Ostrovsky, 69, is known as “Dr. O” to his young patients. While not retiring, Ostrovsky has just finished up his tenure as president of Southboro Medical Group. He will continue to see patients and serve as the group's chairman of the board. He is the last of the founding members of the practice to still have a presence in the organization.
Ostrovsky and three other physicians founded Southboro Medical Group in 1972 as a physician-owned and -operated practice. In its 39 years, SMG has expanded into a large, multi-specialty group with physicians who practice adult, pediatric and OB/GYN medicine. In 2004, it became one of the founding medical groups of Atrius Health. It now has more than 75 providers and more than 450 employees, serving 60,000 patients in the region with offices in Southborough, Westborough, Framingham and Milford.

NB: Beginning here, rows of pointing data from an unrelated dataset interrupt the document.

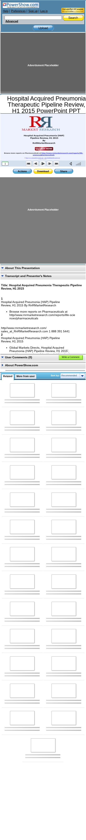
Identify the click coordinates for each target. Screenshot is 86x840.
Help (5, 11)
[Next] (49, 163)
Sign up (33, 11)
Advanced (11, 21)
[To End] (56, 163)
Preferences (18, 11)
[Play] (42, 163)
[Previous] (36, 163)
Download (43, 171)
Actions (22, 171)
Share (63, 171)
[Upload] (43, 28)
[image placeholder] (22, 390)
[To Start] (29, 163)
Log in (44, 11)
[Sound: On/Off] (71, 163)
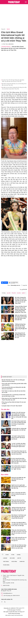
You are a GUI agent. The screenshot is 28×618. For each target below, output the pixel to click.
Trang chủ (3, 29)
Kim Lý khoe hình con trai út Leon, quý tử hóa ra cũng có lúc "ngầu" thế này (18, 467)
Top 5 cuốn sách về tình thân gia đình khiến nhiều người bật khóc (14, 384)
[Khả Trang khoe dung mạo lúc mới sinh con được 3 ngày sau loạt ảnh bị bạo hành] (6, 453)
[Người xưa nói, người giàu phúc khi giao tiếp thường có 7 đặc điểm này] (6, 487)
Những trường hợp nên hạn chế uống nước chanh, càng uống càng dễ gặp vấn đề (21, 327)
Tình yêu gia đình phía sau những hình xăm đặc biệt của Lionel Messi (14, 388)
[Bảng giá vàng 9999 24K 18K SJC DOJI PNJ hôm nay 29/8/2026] (6, 480)
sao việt (8, 292)
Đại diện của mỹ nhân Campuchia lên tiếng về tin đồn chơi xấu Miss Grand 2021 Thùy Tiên (14, 88)
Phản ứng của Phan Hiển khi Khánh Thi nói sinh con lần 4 (14, 402)
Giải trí (8, 29)
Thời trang (6, 561)
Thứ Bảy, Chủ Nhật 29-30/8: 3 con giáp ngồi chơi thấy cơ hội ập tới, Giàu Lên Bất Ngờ (19, 524)
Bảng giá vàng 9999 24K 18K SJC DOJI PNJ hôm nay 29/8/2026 (18, 479)
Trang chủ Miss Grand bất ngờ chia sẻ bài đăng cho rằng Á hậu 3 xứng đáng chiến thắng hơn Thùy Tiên (21, 309)
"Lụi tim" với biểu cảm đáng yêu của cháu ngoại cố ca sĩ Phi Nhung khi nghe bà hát (18, 445)
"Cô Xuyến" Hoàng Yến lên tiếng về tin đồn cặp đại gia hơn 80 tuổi (18, 437)
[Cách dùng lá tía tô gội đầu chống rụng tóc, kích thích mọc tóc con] (7, 336)
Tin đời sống (6, 564)
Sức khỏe (12, 558)
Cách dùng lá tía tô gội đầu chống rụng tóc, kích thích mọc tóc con (20, 335)
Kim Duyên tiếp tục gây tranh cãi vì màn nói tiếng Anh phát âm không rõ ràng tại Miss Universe (18, 423)
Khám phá (22, 561)
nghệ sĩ (23, 292)
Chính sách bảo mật (18, 615)
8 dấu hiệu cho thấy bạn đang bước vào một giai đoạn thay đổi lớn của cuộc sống (18, 546)
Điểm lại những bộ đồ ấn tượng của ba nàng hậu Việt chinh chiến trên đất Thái (21, 317)
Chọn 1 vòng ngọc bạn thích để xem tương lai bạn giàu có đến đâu (18, 494)
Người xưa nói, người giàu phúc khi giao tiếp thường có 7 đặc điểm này (19, 486)
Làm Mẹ (18, 554)
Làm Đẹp (5, 558)
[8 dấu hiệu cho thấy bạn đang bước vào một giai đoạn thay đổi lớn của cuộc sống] (6, 547)
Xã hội (7, 554)
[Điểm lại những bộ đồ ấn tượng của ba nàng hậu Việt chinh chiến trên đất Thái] (7, 318)
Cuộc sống (14, 561)
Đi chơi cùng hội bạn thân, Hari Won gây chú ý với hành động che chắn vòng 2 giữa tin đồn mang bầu (19, 461)
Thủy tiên (14, 292)
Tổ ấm (12, 554)
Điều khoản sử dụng (10, 615)
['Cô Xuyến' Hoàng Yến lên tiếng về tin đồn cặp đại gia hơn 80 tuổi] (6, 438)
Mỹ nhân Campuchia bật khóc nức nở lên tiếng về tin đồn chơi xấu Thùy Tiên (14, 84)
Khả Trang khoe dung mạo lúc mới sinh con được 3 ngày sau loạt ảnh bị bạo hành (19, 452)
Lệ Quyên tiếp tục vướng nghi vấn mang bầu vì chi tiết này (18, 429)
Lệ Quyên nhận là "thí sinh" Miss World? (12, 405)
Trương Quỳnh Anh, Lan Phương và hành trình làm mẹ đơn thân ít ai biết (13, 395)
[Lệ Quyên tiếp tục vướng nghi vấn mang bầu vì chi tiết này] (6, 431)
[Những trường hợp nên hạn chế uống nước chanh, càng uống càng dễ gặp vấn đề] (7, 327)
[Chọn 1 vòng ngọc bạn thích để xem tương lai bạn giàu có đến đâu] (6, 495)
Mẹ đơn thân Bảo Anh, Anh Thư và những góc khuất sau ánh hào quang (13, 380)
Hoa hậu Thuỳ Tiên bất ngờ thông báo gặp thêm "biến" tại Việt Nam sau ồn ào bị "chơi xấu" (13, 80)
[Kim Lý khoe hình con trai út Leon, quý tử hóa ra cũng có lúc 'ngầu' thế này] (6, 468)
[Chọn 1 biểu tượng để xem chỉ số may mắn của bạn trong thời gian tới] (6, 540)
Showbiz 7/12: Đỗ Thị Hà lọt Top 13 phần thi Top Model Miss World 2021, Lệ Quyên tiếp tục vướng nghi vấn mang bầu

“Our goal from the outset was to be able to communicate easily with patients and to control the cost of healthcare,” Ostrovsky said. “And because of our desire to keep people out of hospitals and emergency rooms, we extended our hours to some nights and weekends over the years to assist patients.”
Ostrovsky said he intends to continue to play a role in bringing SMG into the future with an emphasis on technology that will assist physicians with clear clinical pathways to patient care and more reliance on what he called a “team approach to efficient care.”
SMG now has close relationships with visiting nurse associations and home health aides to provide comprehensive care both in the hospital and at home, added Ostrovsky.
“Coordination of care is key,” he said. “We are involved now in issues like patient travel and other things that we hadn's been involved with in the past. It's been a very fruitful number of years, and I’m looking forward to seeing things progress even more for the benefit of patients.”